(YOUR INSTRUCTIONS): Set every entry down again precisely.
((
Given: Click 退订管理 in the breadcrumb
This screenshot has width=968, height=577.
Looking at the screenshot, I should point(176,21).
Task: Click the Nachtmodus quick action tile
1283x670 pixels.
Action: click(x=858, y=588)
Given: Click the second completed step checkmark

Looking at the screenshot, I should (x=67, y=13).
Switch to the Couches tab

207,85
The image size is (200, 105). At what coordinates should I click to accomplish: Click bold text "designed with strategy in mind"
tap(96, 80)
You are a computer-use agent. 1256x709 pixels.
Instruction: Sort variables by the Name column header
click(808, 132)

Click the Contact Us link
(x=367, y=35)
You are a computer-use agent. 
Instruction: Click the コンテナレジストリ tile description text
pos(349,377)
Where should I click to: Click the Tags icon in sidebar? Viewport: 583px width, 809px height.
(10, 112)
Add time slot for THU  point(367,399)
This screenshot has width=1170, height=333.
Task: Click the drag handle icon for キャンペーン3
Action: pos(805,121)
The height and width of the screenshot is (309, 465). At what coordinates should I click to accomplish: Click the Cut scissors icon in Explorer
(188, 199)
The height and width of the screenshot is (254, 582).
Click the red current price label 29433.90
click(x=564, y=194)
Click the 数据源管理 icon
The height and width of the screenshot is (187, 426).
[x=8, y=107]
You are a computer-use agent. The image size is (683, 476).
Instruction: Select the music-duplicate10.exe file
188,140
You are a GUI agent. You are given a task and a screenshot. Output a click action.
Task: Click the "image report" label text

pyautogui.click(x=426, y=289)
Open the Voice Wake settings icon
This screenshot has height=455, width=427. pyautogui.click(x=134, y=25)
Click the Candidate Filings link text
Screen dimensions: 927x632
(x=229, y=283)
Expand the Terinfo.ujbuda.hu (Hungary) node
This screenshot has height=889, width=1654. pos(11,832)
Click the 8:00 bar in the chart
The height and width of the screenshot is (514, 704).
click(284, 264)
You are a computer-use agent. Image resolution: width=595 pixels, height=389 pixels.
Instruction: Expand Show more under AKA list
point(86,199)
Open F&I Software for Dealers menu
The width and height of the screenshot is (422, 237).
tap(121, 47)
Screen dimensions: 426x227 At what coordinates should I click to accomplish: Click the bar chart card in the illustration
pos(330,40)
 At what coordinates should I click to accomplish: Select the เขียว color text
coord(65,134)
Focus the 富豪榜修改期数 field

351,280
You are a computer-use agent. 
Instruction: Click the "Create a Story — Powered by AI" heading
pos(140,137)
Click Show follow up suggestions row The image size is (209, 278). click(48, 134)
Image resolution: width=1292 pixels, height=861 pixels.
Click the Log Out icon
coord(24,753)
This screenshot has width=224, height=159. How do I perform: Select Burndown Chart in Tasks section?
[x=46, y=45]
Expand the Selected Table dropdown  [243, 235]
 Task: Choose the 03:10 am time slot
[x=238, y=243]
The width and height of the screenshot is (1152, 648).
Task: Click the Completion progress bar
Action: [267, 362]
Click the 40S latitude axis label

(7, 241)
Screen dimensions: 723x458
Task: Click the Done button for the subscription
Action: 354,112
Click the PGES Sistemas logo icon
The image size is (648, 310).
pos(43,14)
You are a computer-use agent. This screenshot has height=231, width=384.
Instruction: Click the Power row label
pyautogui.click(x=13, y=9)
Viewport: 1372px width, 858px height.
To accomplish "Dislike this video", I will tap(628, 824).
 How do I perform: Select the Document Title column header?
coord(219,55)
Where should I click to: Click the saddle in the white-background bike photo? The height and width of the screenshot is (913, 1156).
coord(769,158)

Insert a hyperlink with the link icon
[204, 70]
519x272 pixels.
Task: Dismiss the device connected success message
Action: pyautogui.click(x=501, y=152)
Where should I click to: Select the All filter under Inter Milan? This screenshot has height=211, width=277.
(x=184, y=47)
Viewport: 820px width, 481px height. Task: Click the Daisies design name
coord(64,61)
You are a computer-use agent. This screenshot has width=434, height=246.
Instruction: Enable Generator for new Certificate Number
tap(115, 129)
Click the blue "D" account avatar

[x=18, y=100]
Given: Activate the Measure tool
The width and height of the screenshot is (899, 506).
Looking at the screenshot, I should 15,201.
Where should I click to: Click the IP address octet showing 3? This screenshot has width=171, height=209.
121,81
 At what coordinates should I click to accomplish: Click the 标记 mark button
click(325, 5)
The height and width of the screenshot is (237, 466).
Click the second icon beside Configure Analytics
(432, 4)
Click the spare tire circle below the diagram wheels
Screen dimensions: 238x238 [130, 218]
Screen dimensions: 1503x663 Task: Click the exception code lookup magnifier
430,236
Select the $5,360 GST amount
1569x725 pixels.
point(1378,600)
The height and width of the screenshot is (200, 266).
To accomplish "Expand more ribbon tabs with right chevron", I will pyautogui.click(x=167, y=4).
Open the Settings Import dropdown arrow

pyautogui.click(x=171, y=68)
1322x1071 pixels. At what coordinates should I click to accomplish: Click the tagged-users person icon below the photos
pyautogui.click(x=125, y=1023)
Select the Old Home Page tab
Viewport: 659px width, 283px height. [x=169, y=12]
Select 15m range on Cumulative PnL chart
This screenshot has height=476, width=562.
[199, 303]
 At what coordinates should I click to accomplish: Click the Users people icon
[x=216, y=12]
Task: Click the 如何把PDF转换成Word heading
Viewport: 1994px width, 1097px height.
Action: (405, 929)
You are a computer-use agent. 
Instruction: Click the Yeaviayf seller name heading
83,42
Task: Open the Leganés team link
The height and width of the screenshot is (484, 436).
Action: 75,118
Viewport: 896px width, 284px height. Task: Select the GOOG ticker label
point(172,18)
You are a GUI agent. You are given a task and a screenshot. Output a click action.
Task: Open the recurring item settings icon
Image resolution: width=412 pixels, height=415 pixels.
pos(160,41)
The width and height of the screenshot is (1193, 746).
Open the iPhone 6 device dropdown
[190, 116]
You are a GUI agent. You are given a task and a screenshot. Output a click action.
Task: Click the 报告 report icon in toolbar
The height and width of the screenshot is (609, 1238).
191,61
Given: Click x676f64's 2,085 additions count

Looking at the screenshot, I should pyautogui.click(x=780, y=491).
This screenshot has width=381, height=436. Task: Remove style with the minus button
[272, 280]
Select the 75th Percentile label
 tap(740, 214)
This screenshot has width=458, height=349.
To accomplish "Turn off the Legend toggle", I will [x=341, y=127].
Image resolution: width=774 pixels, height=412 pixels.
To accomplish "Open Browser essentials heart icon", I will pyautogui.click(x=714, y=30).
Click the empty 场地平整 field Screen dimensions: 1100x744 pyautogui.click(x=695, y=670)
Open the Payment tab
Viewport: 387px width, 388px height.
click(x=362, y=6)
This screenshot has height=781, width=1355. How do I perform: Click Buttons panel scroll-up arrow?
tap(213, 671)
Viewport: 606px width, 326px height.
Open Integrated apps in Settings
))
(EXERCISE RESULT):
Given: Click 退订管理 in the breadcrumb
This screenshot has width=968, height=577.
Looking at the screenshot, I should point(176,21).
Task: Click the Nachtmodus quick action tile
1283x670 pixels.
Action: click(x=858, y=588)
Given: Click the second completed step checkmark

Looking at the screenshot, I should (x=67, y=13).
Switch to the Couches tab

207,85
The image size is (200, 105). At what coordinates should I click to accomplish: Click bold text "designed with strategy in mind"
tap(96, 80)
You are a computer-use agent. 1256x709 pixels.
Instruction: Sort variables by the Name column header
click(808, 132)

Click the Contact Us link
(x=367, y=35)
You are a computer-use agent. 
Instruction: Click the コンテナレジストリ tile description text
pos(349,377)
Where should I click to: Click the Tags icon in sidebar? Viewport: 583px width, 809px height.
(10, 112)
Add time slot for THU  point(367,399)
This screenshot has width=1170, height=333.
Task: Click the drag handle icon for キャンペーン3
Action: pos(805,121)
The height and width of the screenshot is (309, 465). At what coordinates should I click to accomplish: Click the Cut scissors icon in Explorer
(188, 199)
The height and width of the screenshot is (254, 582).
Click the red current price label 29433.90
click(x=564, y=194)
Click the 数据源管理 icon
The height and width of the screenshot is (187, 426).
[x=8, y=107]
You are a computer-use agent. The image size is (683, 476).
Instruction: Select the music-duplicate10.exe file
188,140
You are a GUI agent. You are given a task and a screenshot. Output a click action.
Task: Click the "image report" label text

pyautogui.click(x=426, y=289)
Open the Voice Wake settings icon
This screenshot has height=455, width=427. pyautogui.click(x=134, y=25)
Click the Candidate Filings link text
Screen dimensions: 927x632
(x=229, y=283)
Expand the Terinfo.ujbuda.hu (Hungary) node
This screenshot has height=889, width=1654. pos(11,832)
Click the 8:00 bar in the chart
The height and width of the screenshot is (514, 704).
click(284, 264)
You are a computer-use agent. Image resolution: width=595 pixels, height=389 pixels.
Instruction: Expand Show more under AKA list
point(86,199)
Open F&I Software for Dealers menu
The width and height of the screenshot is (422, 237).
tap(121, 47)
Screen dimensions: 426x227 At what coordinates should I click to accomplish: Click the bar chart card in the illustration
pos(330,40)
 At what coordinates should I click to accomplish: Select the เขียว color text
coord(65,134)
Focus the 富豪榜修改期数 field

351,280
You are a computer-use agent. 
Instruction: Click the "Create a Story — Powered by AI" heading
pos(140,137)
Click Show follow up suggestions row The image size is (209, 278). click(48, 134)
Image resolution: width=1292 pixels, height=861 pixels.
Click the Log Out icon
coord(24,753)
This screenshot has width=224, height=159. How do I perform: Select Burndown Chart in Tasks section?
[x=46, y=45]
Expand the Selected Table dropdown  [243, 235]
 Task: Choose the 03:10 am time slot
[x=238, y=243]
The width and height of the screenshot is (1152, 648).
Task: Click the Completion progress bar
Action: [267, 362]
Click the 40S latitude axis label

(7, 241)
Screen dimensions: 723x458
Task: Click the Done button for the subscription
Action: 354,112
Click the PGES Sistemas logo icon
The image size is (648, 310).
pos(43,14)
You are a computer-use agent. This screenshot has height=231, width=384.
Instruction: Click the Power row label
pyautogui.click(x=13, y=9)
Viewport: 1372px width, 858px height.
To accomplish "Dislike this video", I will tap(628, 824).
 How do I perform: Select the Document Title column header?
coord(219,55)
Where should I click to: Click the saddle in the white-background bike photo? The height and width of the screenshot is (913, 1156).
coord(769,158)

Insert a hyperlink with the link icon
[204, 70]
519x272 pixels.
Task: Dismiss the device connected success message
Action: pyautogui.click(x=501, y=152)
Where should I click to: Select the All filter under Inter Milan? This screenshot has height=211, width=277.
(x=184, y=47)
Viewport: 820px width, 481px height. Task: Click the Daisies design name
coord(64,61)
You are a computer-use agent. This screenshot has width=434, height=246.
Instruction: Enable Generator for new Certificate Number
tap(115, 129)
Click the blue "D" account avatar

[x=18, y=100]
Given: Activate the Measure tool
The width and height of the screenshot is (899, 506).
Looking at the screenshot, I should 15,201.
Where should I click to: Click the IP address octet showing 3? This screenshot has width=171, height=209.
121,81
 At what coordinates should I click to accomplish: Click the 标记 mark button
click(325, 5)
The height and width of the screenshot is (237, 466).
Click the second icon beside Configure Analytics
(432, 4)
Click the spare tire circle below the diagram wheels
Screen dimensions: 238x238 [130, 218]
Screen dimensions: 1503x663 Task: Click the exception code lookup magnifier
430,236
Select the $5,360 GST amount
1569x725 pixels.
point(1378,600)
The height and width of the screenshot is (200, 266).
To accomplish "Expand more ribbon tabs with right chevron", I will pyautogui.click(x=167, y=4).
Open the Settings Import dropdown arrow

pyautogui.click(x=171, y=68)
1322x1071 pixels. At what coordinates should I click to accomplish: Click the tagged-users person icon below the photos
pyautogui.click(x=125, y=1023)
Select the Old Home Page tab
Viewport: 659px width, 283px height. [x=169, y=12]
Select 15m range on Cumulative PnL chart
This screenshot has height=476, width=562.
[199, 303]
 At what coordinates should I click to accomplish: Click the Users people icon
[x=216, y=12]
Task: Click the 如何把PDF转换成Word heading
Viewport: 1994px width, 1097px height.
Action: (405, 929)
You are a computer-use agent. 
Instruction: Click the Yeaviayf seller name heading
83,42
Task: Open the Leganés team link
The height and width of the screenshot is (484, 436).
Action: 75,118
Viewport: 896px width, 284px height. Task: Select the GOOG ticker label
point(172,18)
You are a GUI agent. You are given a task and a screenshot. Output a click action.
Task: Open the recurring item settings icon
Image resolution: width=412 pixels, height=415 pixels.
pos(160,41)
The width and height of the screenshot is (1193, 746).
Open the iPhone 6 device dropdown
[190, 116]
You are a GUI agent. You are given a task and a screenshot. Output a click action.
Task: Click the 报告 report icon in toolbar
The height and width of the screenshot is (609, 1238).
191,61
Given: Click x676f64's 2,085 additions count

Looking at the screenshot, I should pyautogui.click(x=780, y=491).
This screenshot has width=381, height=436. Task: Remove style with the minus button
[272, 280]
Select the 75th Percentile label
 tap(740, 214)
This screenshot has width=458, height=349.
To accomplish "Turn off the Legend toggle", I will [x=341, y=127].
Image resolution: width=774 pixels, height=412 pixels.
To accomplish "Open Browser essentials heart icon", I will pyautogui.click(x=714, y=30).
Click the empty 场地平整 field Screen dimensions: 1100x744 pyautogui.click(x=695, y=670)
Open the Payment tab
Viewport: 387px width, 388px height.
click(x=362, y=6)
This screenshot has height=781, width=1355. How do I perform: Click Buttons panel scroll-up arrow?
tap(213, 671)
Viewport: 606px width, 326px height.
Open Integrated apps in Settings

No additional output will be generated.